If the medical statistics tell the truth, Larry’s brain weighs less than it did when he was thirty. He can no longer balance a number of ideas in his head at the same time, and, in fact, he’s refused to take on new clients until the McCord project is completed. This is the largest garden maze he’s ever designed, a three-dimensional show-piece, and the mathematics confuse him occasionally in a new and worrying way. What’s happening inside his head? What became of the ease with which he could hold on to a visual concept? He likes to think, on the other hand, that he’s accumulated some experiential knowledge: wisdom, that is. He’s read recently that the human brain weighs almost exactly the same as the human foot, and this thought with its compacted unreason makes him shiver.

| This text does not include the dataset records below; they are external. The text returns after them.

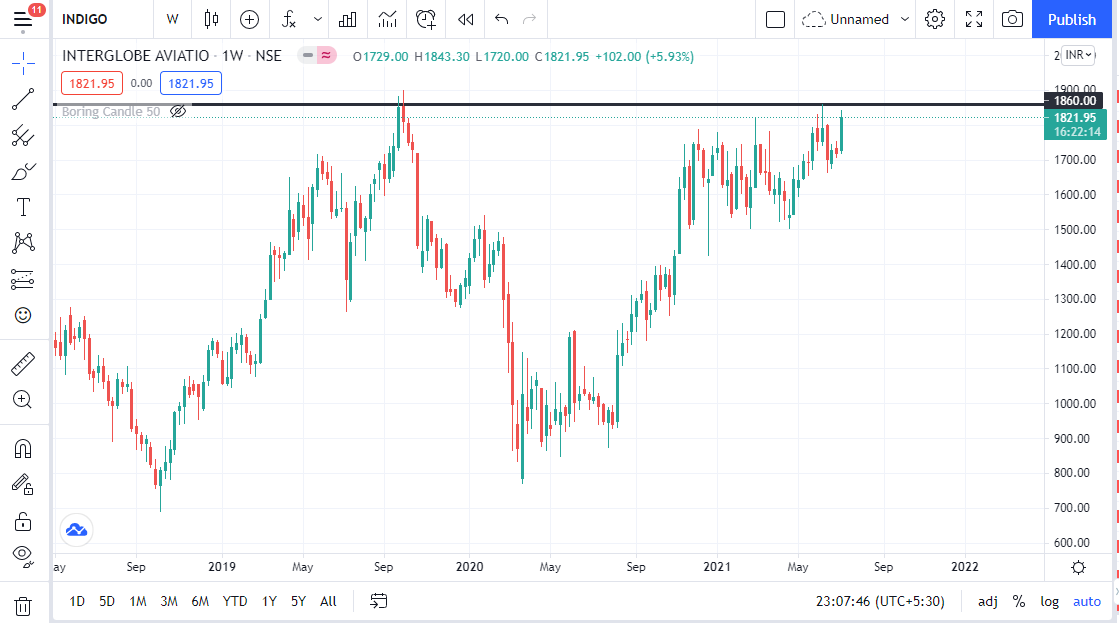Toggle auto scale option
1119x623 pixels.
[1086, 601]
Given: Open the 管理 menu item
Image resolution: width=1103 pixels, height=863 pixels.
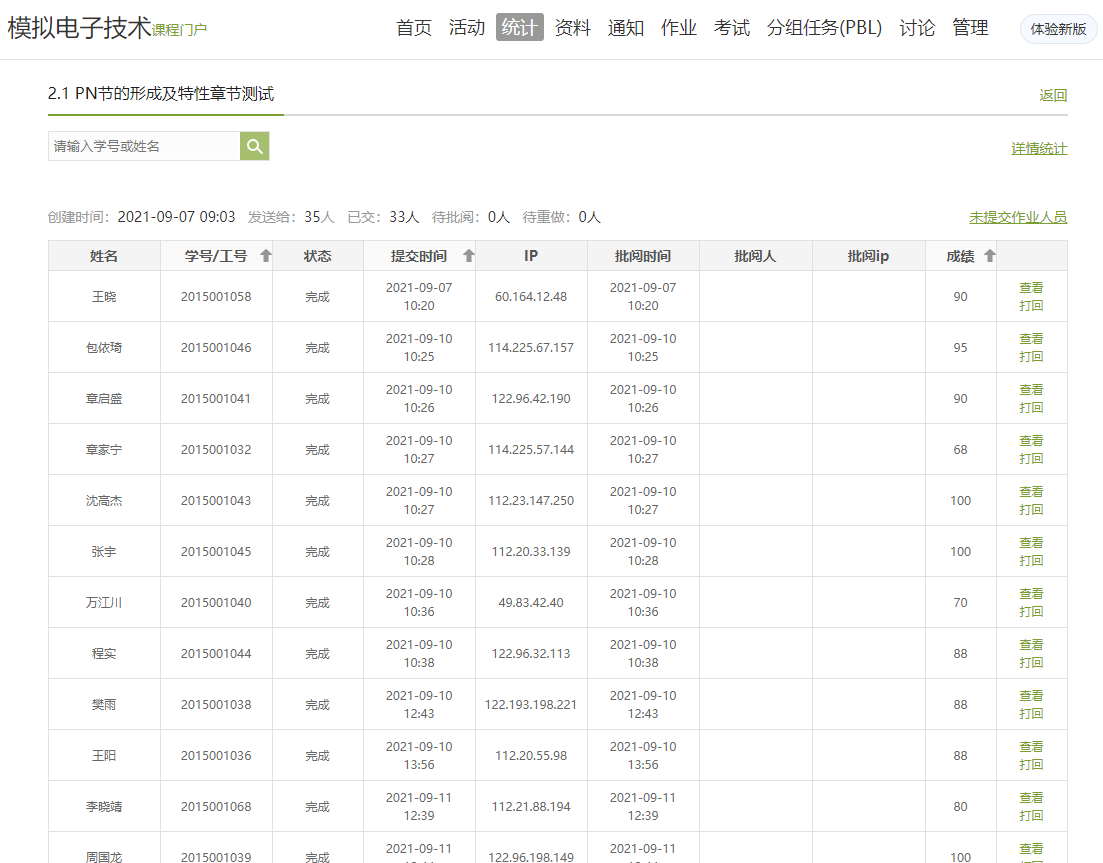Looking at the screenshot, I should 969,28.
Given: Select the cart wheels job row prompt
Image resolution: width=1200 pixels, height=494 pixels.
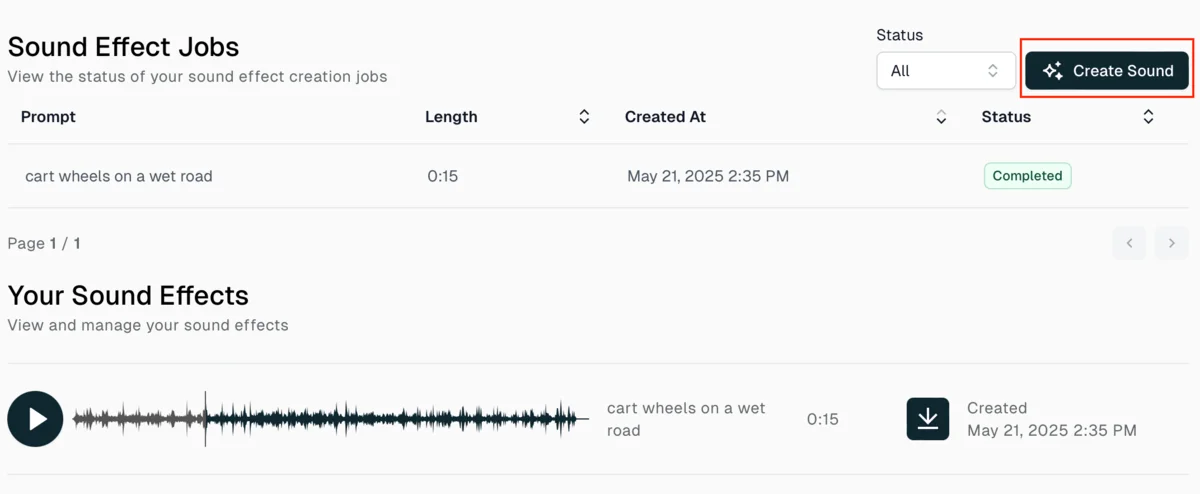Looking at the screenshot, I should (x=119, y=176).
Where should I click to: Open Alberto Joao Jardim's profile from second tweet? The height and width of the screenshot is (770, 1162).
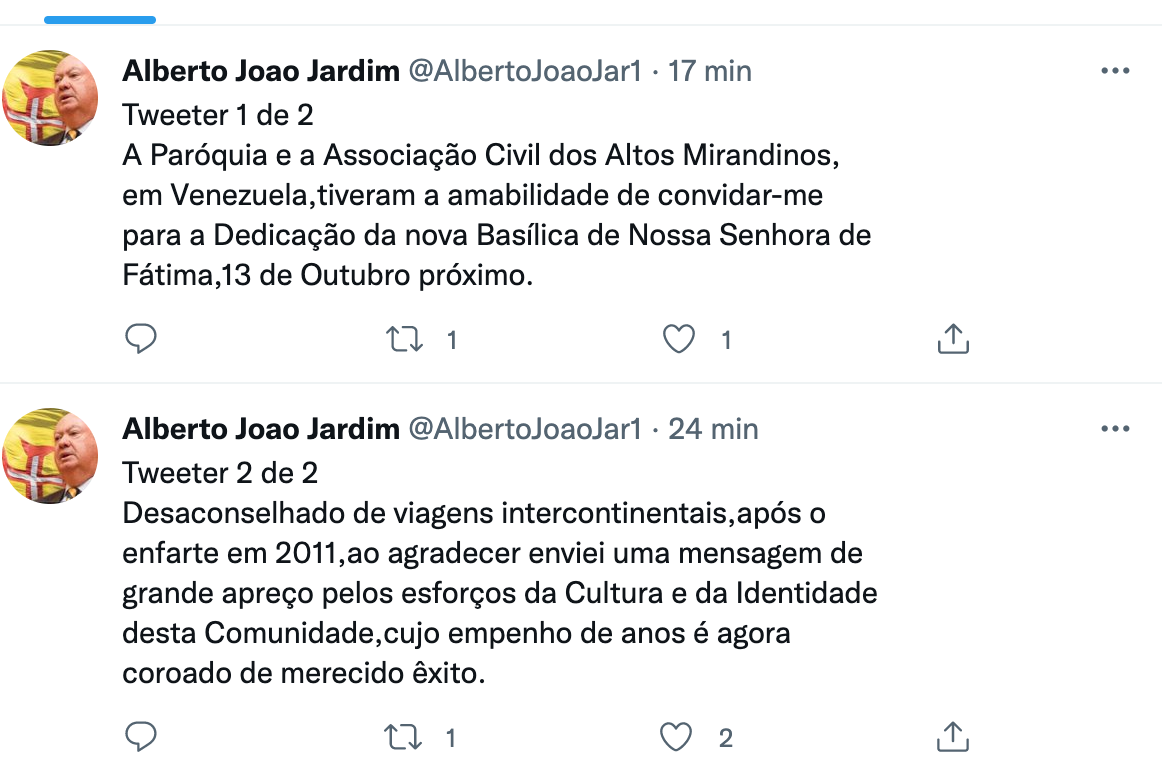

His lung cells have stiffened - which is absolutely normal at forty-six - so that his former capacity is now deflated by about twenty percent.

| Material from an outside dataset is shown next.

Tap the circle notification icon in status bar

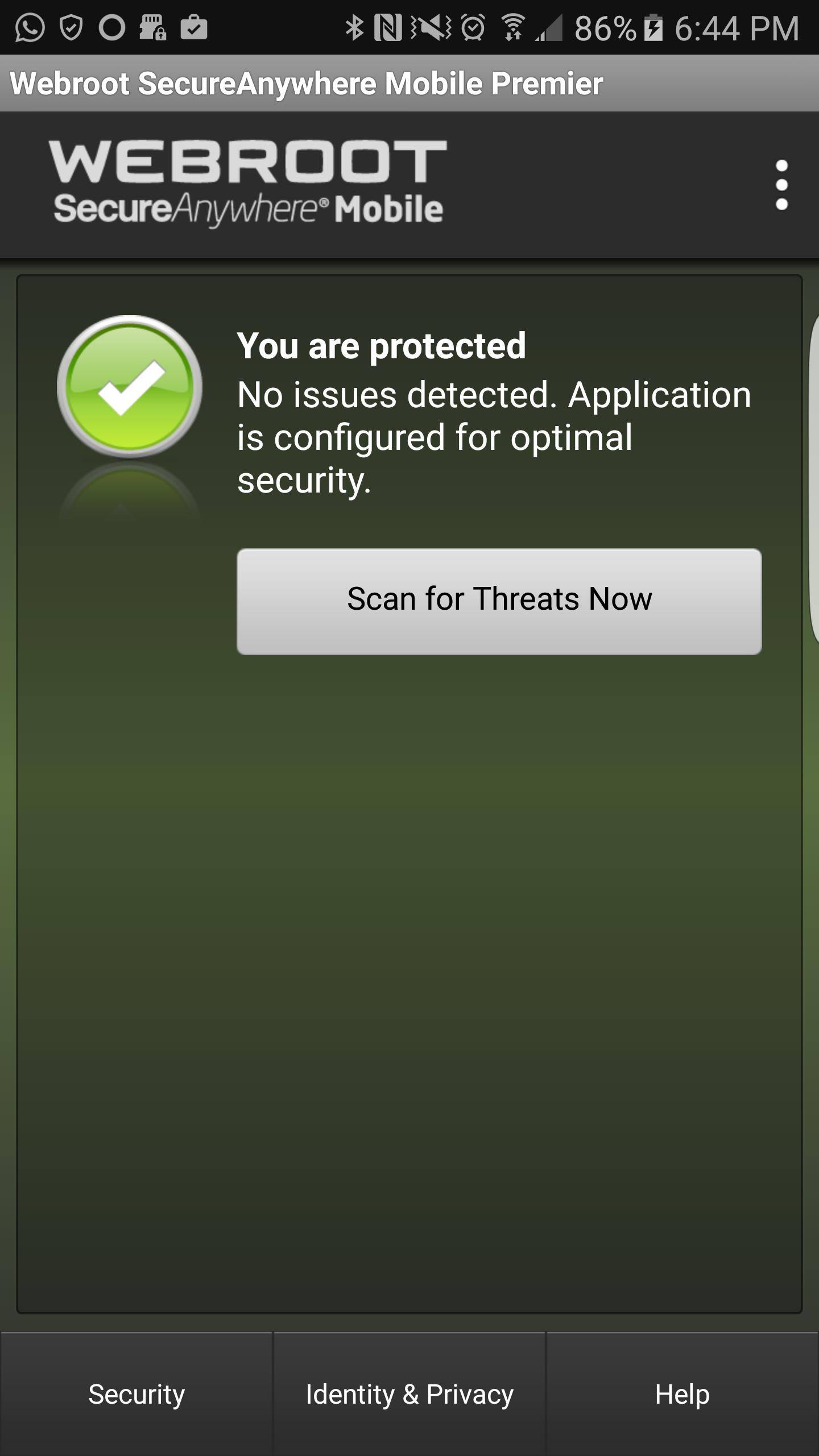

Larry’s arteries have also started to stiffen, but only slightly; this is not surprising when you remember that his heart muscle has contracted close to two billion times in his life. He tries not to worry too much about professional problems and he stays away from fatty food. His sister, Midge, and her live-in boyfriend, Ian, have become fanatics about fat and have cut out all butter, margarine, and oil from their diet. Lemon juice diluted with water is what they dribble over their salads these days.
His mother and father both suffered in their time from constipation and piles, but Larry has avoided these maladies. A few tablespoons of All-Bran every morning keep this department of his life workable. Flatulence is another problem altogether. He can’t imagine what Charlotte thinks when he rips off. Don’t women fart? He doesn’t r
emember either of his wives losing control except perhaps in deep sleep, and then it was only a soft, rather endearing burble. He’d like to ask someone about this, but he can’t think who. He’s up twice a night, lately, to urinate. (In his thirties, it was once; in his fifties, will it be three times?)
His ratio of muscle tissue to fat has shifted slightly, and he’s thinking of getting into some serious weight training. He’s heard that the Toronto Athletic Club has a good lunchtime program, but he often attends meetings over the lunch hour or else he and Charlotte grab a sandwich - turkey breast, never cheese - at the addiction center where she works as a counselor. Larry’s decided to donate his organs to science after his death, and has declared this intention on his driver’s license. He’s ashamed that such a small, painless act should make him feel virtuous.